1. Grimace painfully while smacking your foreheadand muttering:
"Shut up, damn it, all of you just shut up!"
2. Whistle the first seven notes of "It's a Small World"
incessantly.
3. Crack open your briefcase or purse, and while peering inside
ask: "Got enough air in there?"
4. Stand silent and motionless in the corner, facing the wall,
without getting off.
5. When arriving at your floor, grunt and strain to yank the doors
open, then act embarrassed when they open by themselves.
6. Snicker as each person leaves the elevator.
7. Greet everyone getting on the elevator with a warm handshake
and ask them to call you Admiral.
8. Stare, grinning, at another passenger for awhile, and then
announce: "I've got new socks on!"
9. Meow occasionally.
10. Walk on with a cooler that says "human head" on the side.

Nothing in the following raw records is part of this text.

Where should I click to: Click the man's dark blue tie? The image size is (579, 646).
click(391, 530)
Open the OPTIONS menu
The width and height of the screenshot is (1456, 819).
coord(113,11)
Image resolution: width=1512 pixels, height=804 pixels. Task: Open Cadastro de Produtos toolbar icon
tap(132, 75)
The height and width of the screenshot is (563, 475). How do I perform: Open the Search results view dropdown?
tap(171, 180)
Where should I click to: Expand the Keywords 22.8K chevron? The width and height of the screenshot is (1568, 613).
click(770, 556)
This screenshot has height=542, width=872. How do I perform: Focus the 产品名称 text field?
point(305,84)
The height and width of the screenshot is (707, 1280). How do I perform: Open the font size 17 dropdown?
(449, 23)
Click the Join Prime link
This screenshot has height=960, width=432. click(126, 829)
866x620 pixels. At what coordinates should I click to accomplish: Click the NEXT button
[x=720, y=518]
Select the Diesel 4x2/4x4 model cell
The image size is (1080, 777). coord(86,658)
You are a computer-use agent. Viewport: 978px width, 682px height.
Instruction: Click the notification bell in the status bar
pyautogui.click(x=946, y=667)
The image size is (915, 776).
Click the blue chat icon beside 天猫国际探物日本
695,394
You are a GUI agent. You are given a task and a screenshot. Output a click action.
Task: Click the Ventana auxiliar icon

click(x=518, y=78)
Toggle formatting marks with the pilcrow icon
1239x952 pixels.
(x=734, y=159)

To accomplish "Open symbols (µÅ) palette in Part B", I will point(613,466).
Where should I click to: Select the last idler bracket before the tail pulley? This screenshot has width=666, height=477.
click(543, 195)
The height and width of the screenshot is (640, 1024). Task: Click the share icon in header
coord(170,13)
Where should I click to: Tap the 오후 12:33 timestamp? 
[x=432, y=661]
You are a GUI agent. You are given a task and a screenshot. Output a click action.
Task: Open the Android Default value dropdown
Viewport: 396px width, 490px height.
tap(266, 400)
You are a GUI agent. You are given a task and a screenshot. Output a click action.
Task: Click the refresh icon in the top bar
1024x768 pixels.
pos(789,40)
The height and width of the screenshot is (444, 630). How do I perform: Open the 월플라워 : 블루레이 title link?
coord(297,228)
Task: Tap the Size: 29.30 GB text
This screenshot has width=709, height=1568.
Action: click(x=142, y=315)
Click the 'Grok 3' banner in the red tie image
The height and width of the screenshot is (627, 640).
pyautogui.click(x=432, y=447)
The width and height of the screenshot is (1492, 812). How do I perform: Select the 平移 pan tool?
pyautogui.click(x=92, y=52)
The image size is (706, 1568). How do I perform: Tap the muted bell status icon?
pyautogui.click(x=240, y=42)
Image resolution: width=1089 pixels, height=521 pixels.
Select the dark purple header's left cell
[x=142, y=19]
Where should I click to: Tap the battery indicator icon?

11. Stare at another passenger for awhile, then announce "You're
one of THEM!" and move to the far corner of the elevator.
12. When the elevator is silent, look around and ask "Is that your
beeper?"
13. Say "Ding!" at each floor.
14. Say "I wonder what all these do" and push the red buttons.
15. Listen to the elevator walls with a stethoscope.
16. Draw a little square on the floor with chalk and announce to
the other passengers that this is your "personal space."
17. Announce in a demonic voice: "I must find a more suitable host
body."
18. Make explosion noises when anyone presses a button."